Patient-derived MTSs and their corresponding original BRC tissues from patient (P136) were used for scRNA-seq analysis in this study. The single-cell transcriptome libraries were constructed using the 10x Genomics platform. The scRNA-seq libraries were prepared with the Chromium Next GEM Single Cell 3ʹ Library and Gel Beads Kit v3.1 (PN-1000121) according to the manufacturer’s instructions. Quantification of cDNA and DNA libraries for each sample was performed using Qubit 4 Fluorometers (Thermo Fisher Scientific), and quality control was conducted with the Agilent 2100 Bioanalyzer (Agilent Technologies). All single-cell transcriptomes were sequenced on the Ilumina Novaseq 6000 platform conducted by OE Biotech Co., Ltd. (Shanghai, China), generating paired-end reads with a length of 150 bp.

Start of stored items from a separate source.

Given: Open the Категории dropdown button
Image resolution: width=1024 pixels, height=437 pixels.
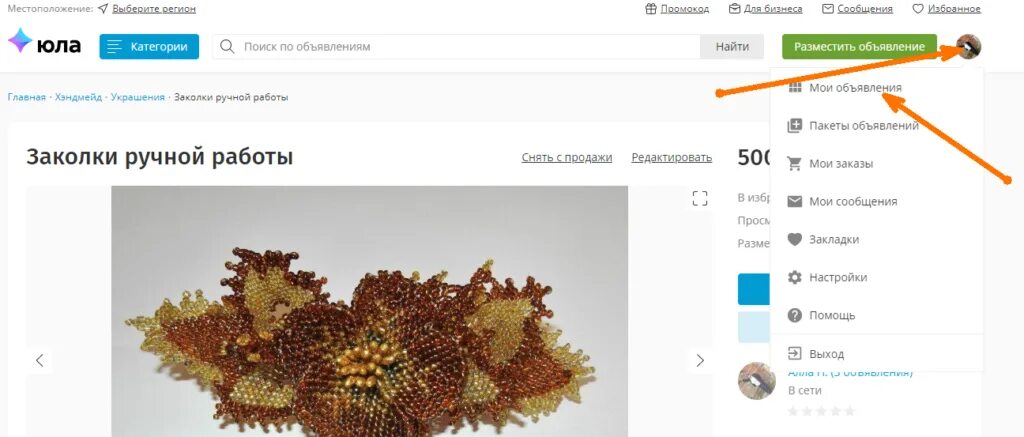Looking at the screenshot, I should (149, 46).
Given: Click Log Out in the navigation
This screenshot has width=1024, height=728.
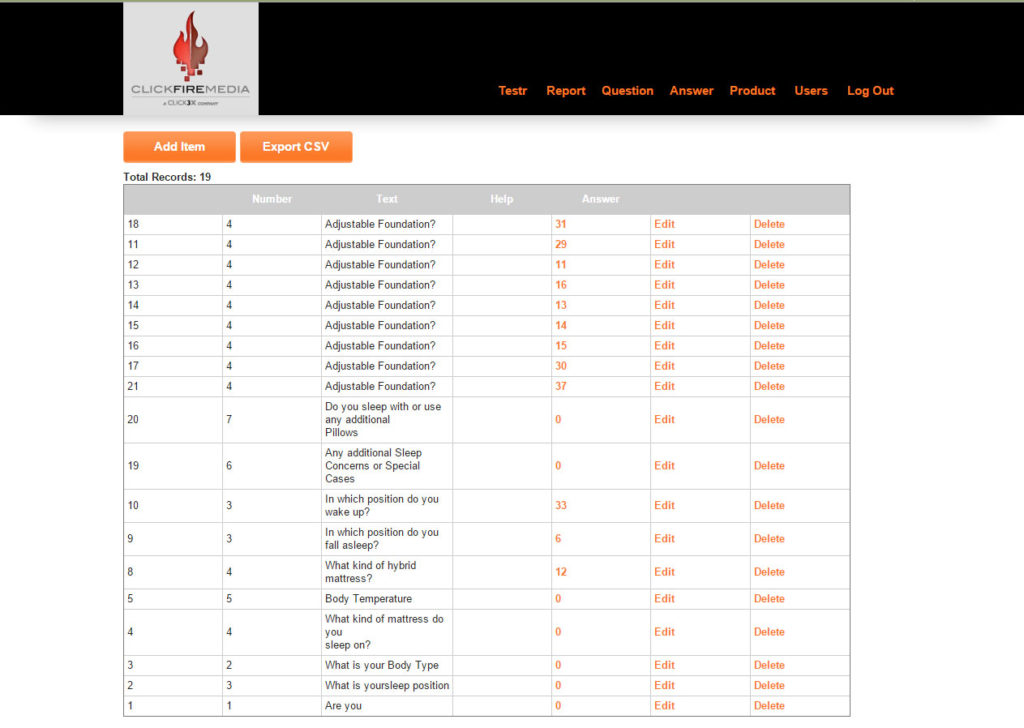Looking at the screenshot, I should [x=870, y=91].
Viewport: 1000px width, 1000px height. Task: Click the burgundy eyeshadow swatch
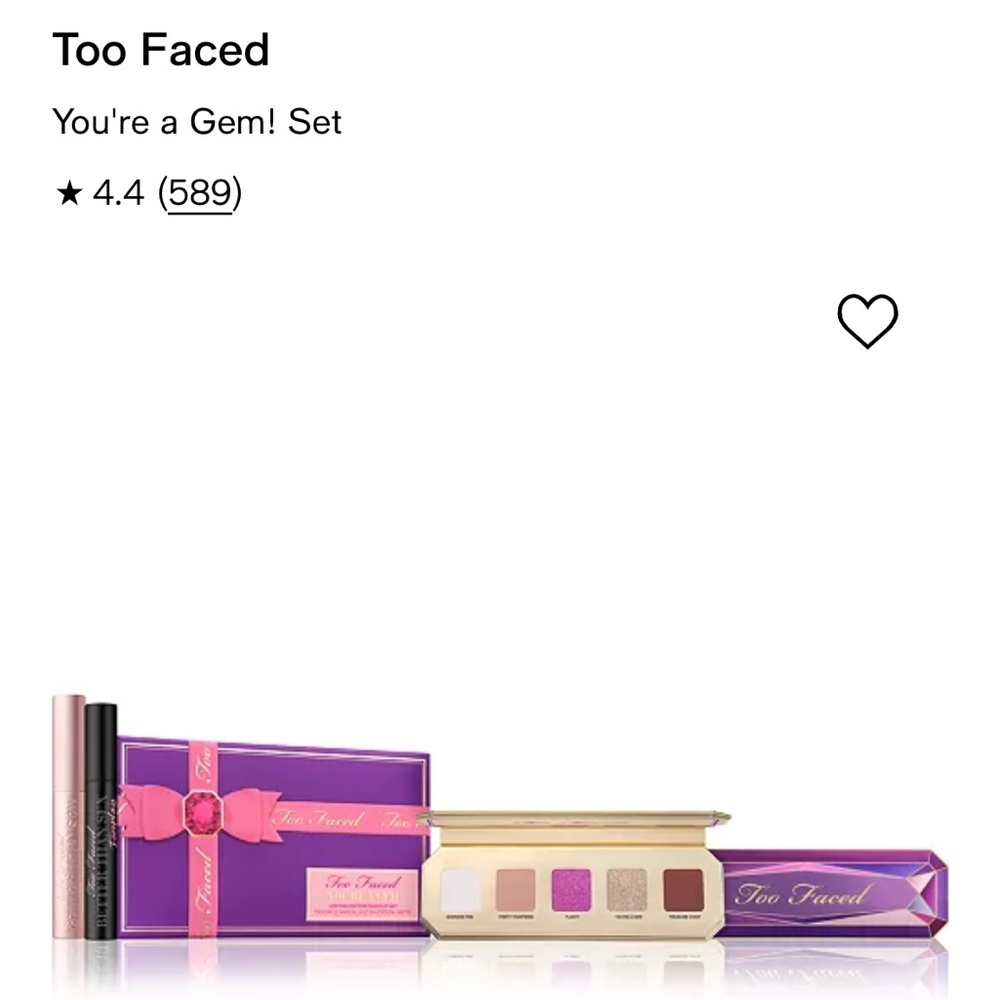(683, 890)
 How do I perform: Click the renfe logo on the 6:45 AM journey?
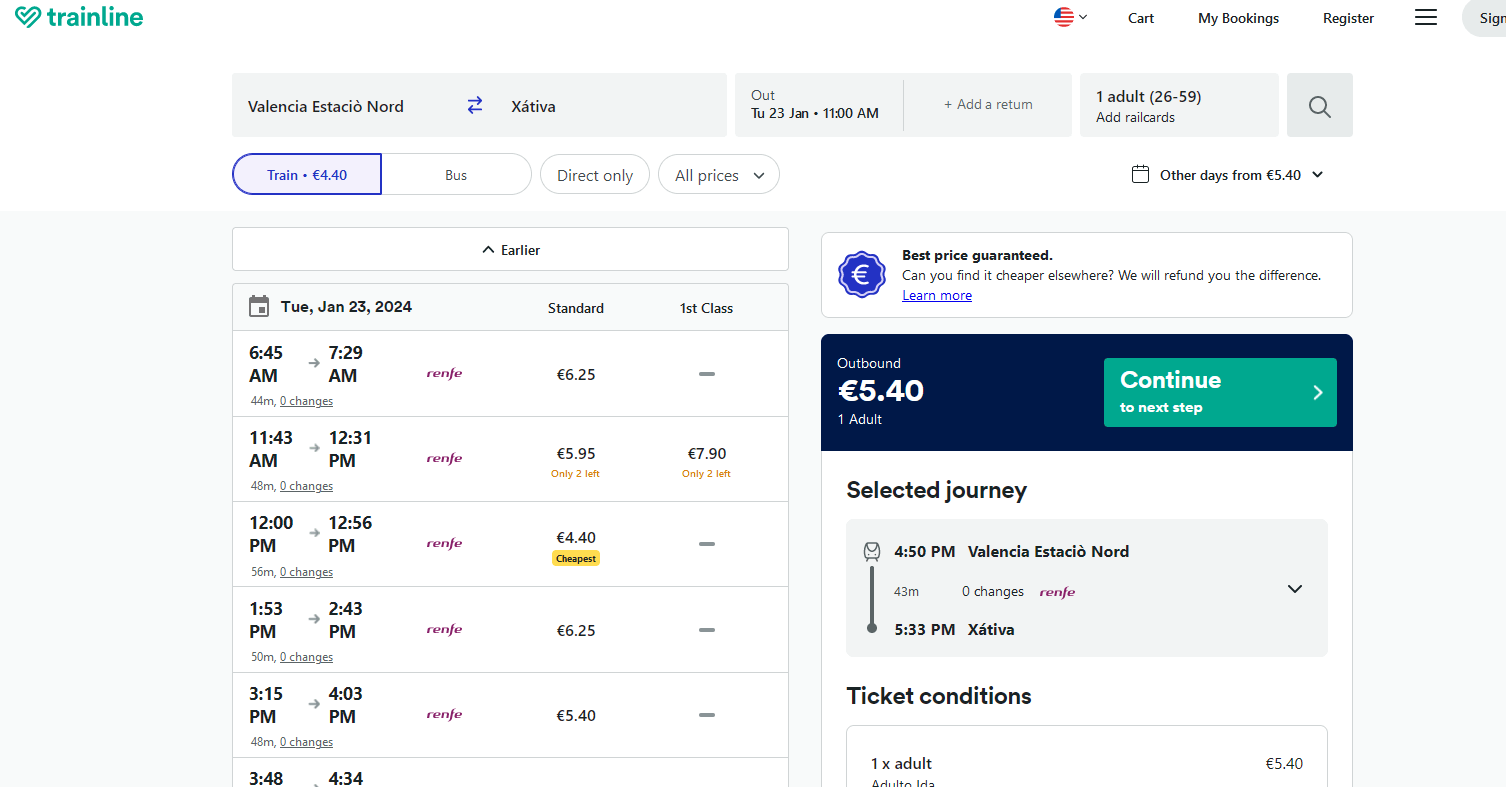pos(444,373)
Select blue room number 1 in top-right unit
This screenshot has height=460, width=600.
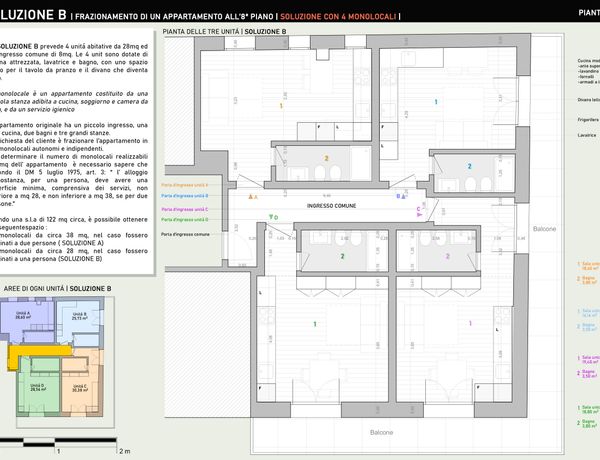435,102
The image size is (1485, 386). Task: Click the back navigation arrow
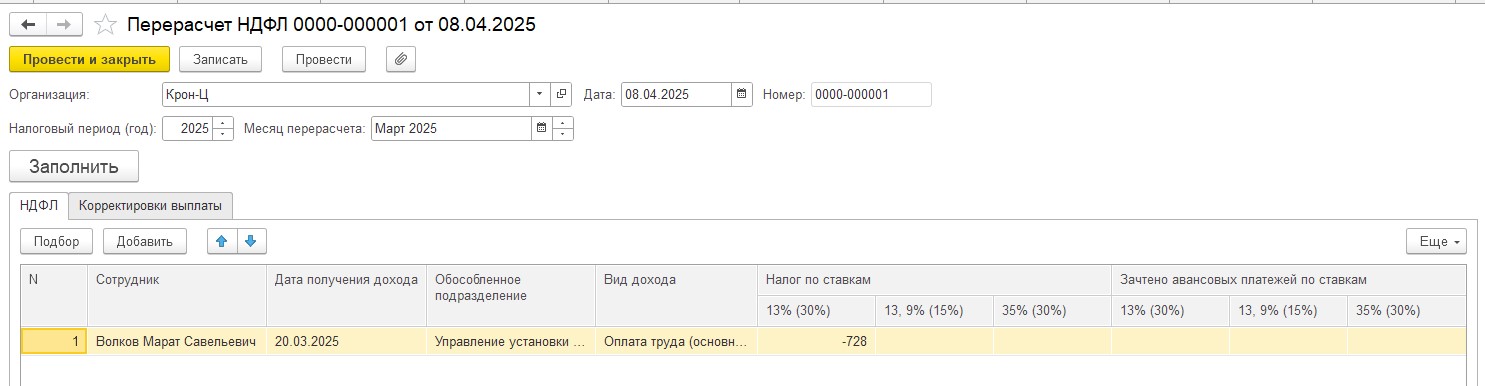28,25
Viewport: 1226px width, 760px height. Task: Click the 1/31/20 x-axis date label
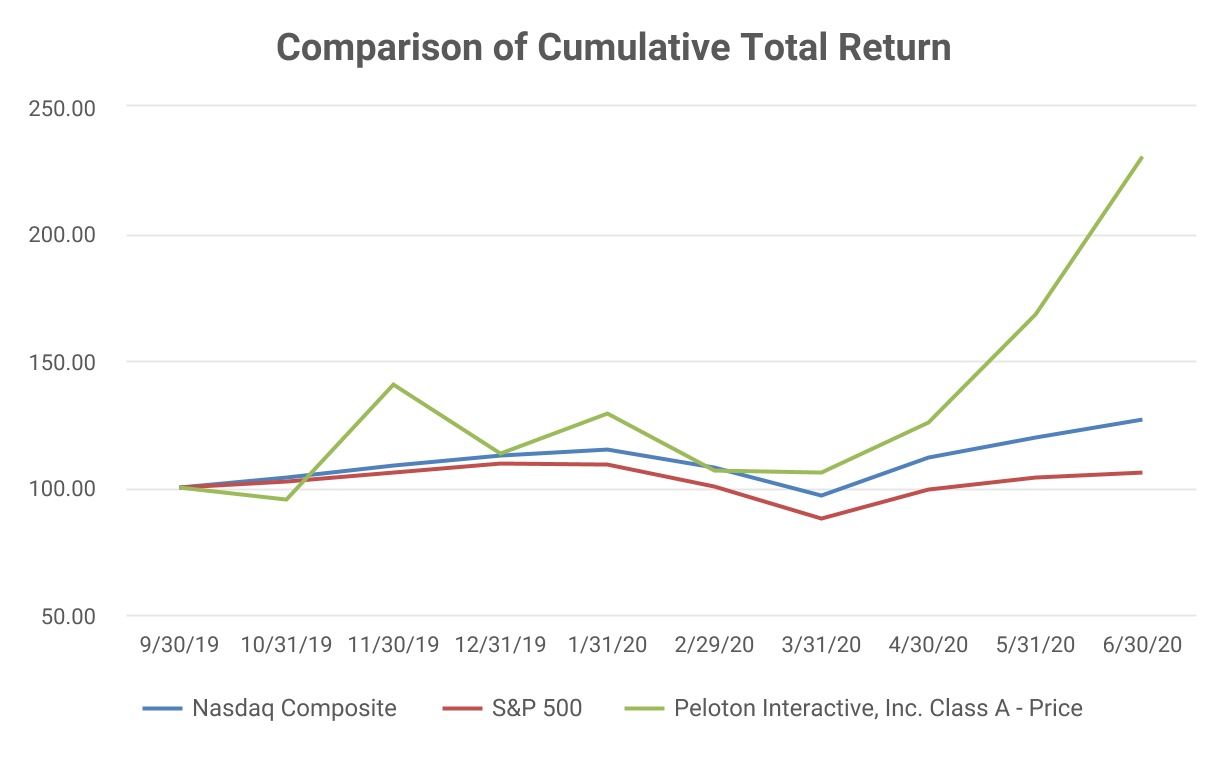pos(607,645)
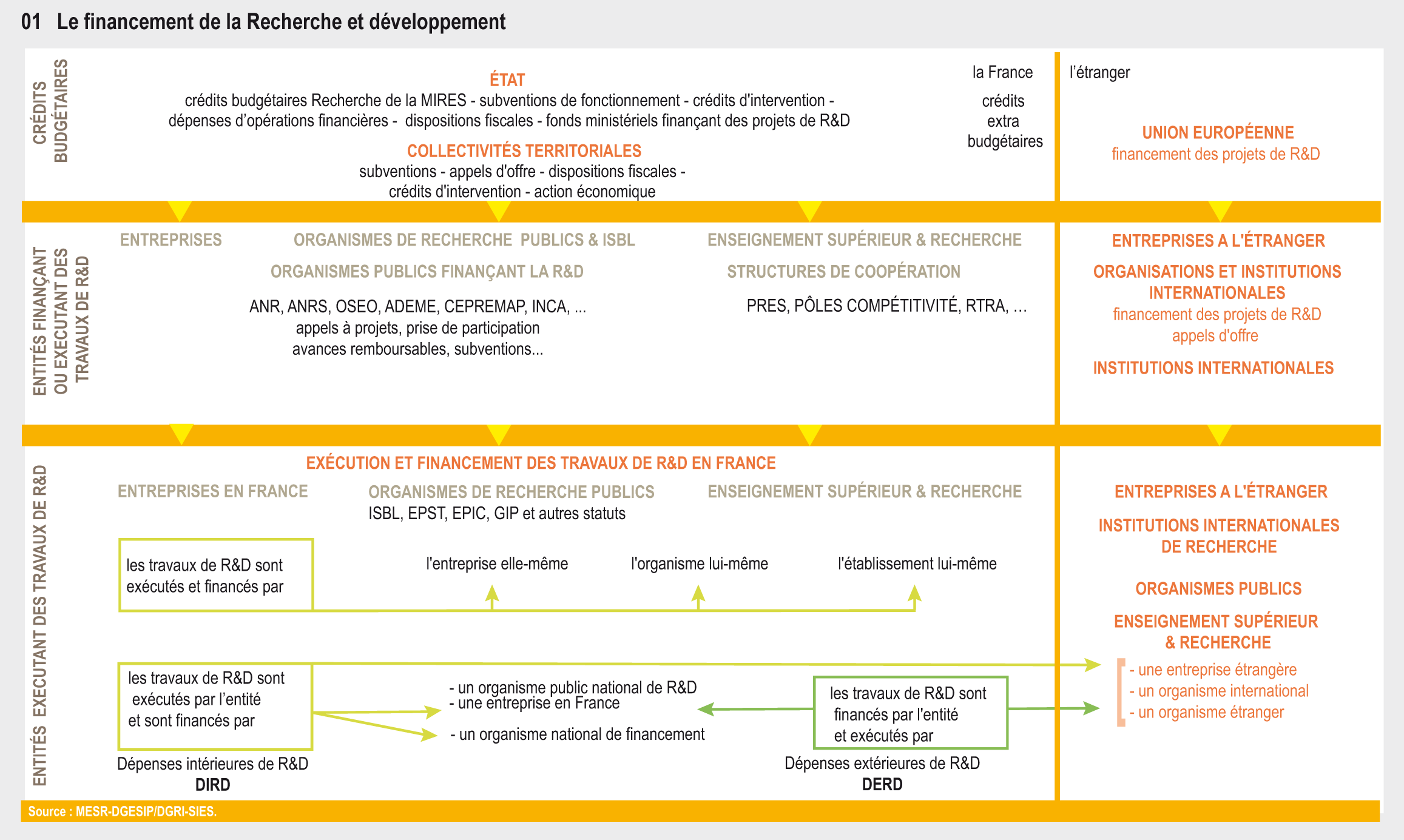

After sequencing, the scRNA-seq data underwent processing and clustering. The CellRanger version 6.0.1 (10x Genomics) was utilized for aligning reads to the human reference genome (GRCh38), and the raw count matrix for each sample was obtained from the CellRanger unique molecular identifier (UMI) matrix output. Genes expressed in at least 0.1% cells were retained for downstream analyses. Initially, the percentage of counts originating from mitochondrial RNA and heat shock-related RNA per cell was calculated first to ensure high-quality datasets. Subsequently, cells were filtered based on higher-quality characteristics, including mitochondrial reads below 10%, a number of detected genes ranging from 400 to 8,000, and a number of UMIs ranging from 500 to 50,000. Python package Scrublet90 was applied to estimate potential doublets in each sample with the expected doublet rate of 5%. Standard preprocessing steps involved normalizing feature expression measurements for each cell by total expression, followed by multiplication with a scale factor (1e4), and log transformation of the result. Subsequently, we scaled expression values regressing out the percent of mitochondrial counts, count numbers, detected genes and heat shock-related genes. We selected the top 5,000 most variable genes for downstream analyses. Principal component analysis (PCA) was performed as a linear dimensionality reduction on the scaled data with 50 principal components retained. To correct the batch effects arising from different samples, we applied BBKNN91 to generate a batch-balanced k nearest neighbor (KNN) graph with parameters neighbors_within_batch = 3.
Subsequently, we employed the Leiden algorithm to iteratively cluster cells together, initially setting the resolution at 0.2. We identified the major 8 cell clusters based on well-established cell markers. For visualization purposes, Manifold Approximation and Projection (UMAP) was applied to the KNN graph using a Python-based kernel. Furthermore, subpopulations within each major cell cluster were identified following the same aforementioned procedure starting from the unfiltered UMI matrix. To obtain different fine-grained clustering results, we varied the parameter resolution in the Louvain algorithm from 0.3 to 0.9 for each sub-clustering analysis. All clustering analyses were performed using Scanpy (version 1.8.1), a Python-based toolkit.
To annotate subpopulations within each major cell cluster, we initially generated the normalized SCT matrix from UMI count data using SCTransform, an R-based toolkit provided by Seurat (version 4.0.5). Subsequently, differentially expressed genes (DEGs) were identified on the SCT matrix using FindAllMarkers (MAST test with Bonferroni correction for multiple testing; adjusted P < 0.05). We exclusively considered genes that were detected in at least 10% of the cells within the cluster and exhibited an average fold difference of at least 0.25-fold (log-scale) between the cells in the cluster and all other cells. The cell cluster identities were determined by top-ranked DEGs and previously reported biologically related genes. All single-cell RNA-seq data that support the finding of this study has been deposited at SequenceRead Archive (SRA) under accession number PRJNA1165172.